I recently submitted a paper where I performed a cox proportional hazards regression model modelling the effect of group allocation in a randomised controlled trial on treatment retention. The event was dropping out of the study (non-reversible binary event) and the time to event variable was the week that the participant dropped out, which was a numeric variable with possible values 1-12. These values were discrete, i.e. no fractions of weeks.

The reviewer of my paper has stated that the outcome we used was "not continuous, so they were not an appropriate choice for time to event analysis".

Is the reviewer correct? The answer to this post indeed does suggest the the Cox PH model is not appropriate for discrete data and references Singer and Willett's Applied Longitudinal Data Analysis: Modeling Change and Event Occurence. Now I have read the book and while they do say that if the time-to-event variable is continuous you cannot use discrete-time survival analysis, I cannot find anywhere where they state that the reverse is true: that you cannot use a cox proportional hazards model for a discrete, numeric time-to-event variable.
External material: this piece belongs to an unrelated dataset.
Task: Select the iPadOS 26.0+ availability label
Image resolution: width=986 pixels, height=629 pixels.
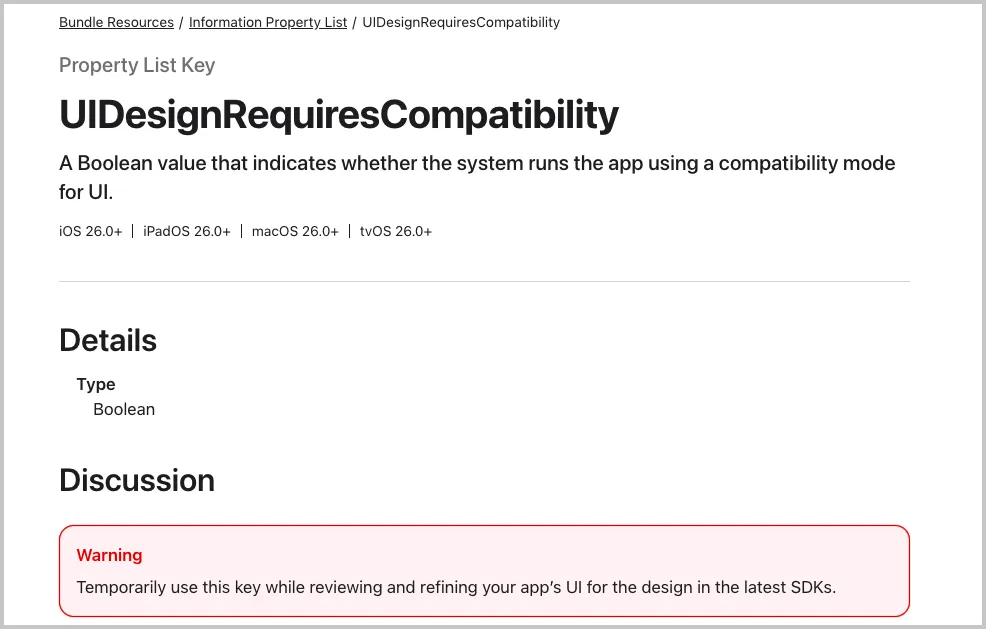Action: click(187, 231)
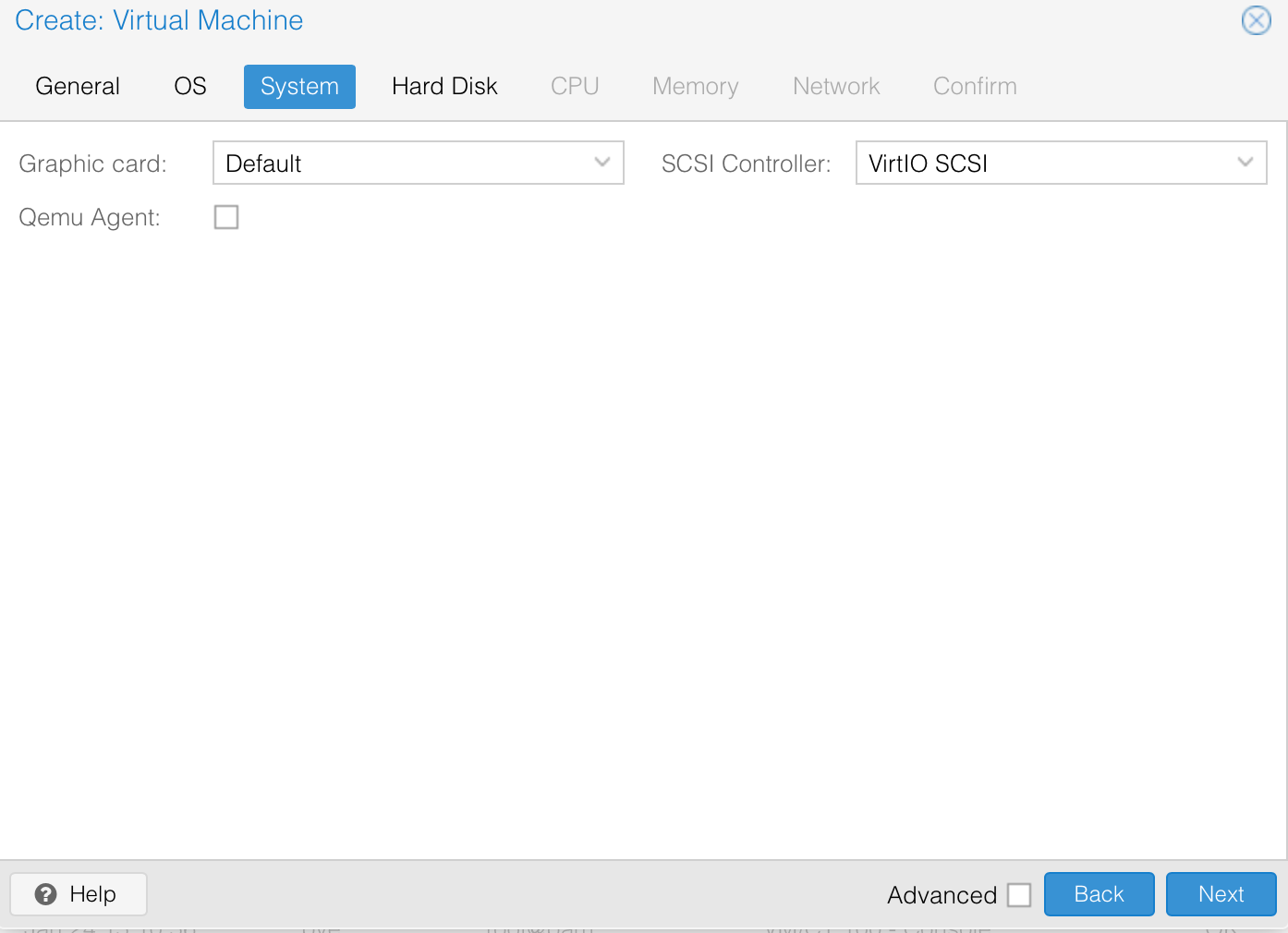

Furthermore the biostatistician we consulted advised us to use a cox regression model.

If the Cox Model is not appropriate for continuous time-to-event data can anyone tell me why?

Best Answer

Cox models can be fit with the type of data you are using if your true underlying response is continuous. You might model the time to when they stopped taking their assigned medication (which could have occurred at week 5.1 or 5.5) and assume that your data are interval censored (you know that the event occurred between week 5 and 6 but you don’t know exactly when).

See here for more information on interval censoring.

You might also do pooled logistic regression for your analysis. In pooled logistic regression analysis of survival data, continuous time is discretized anyway, so the fact that your data are discrete wouldn’t be an issue.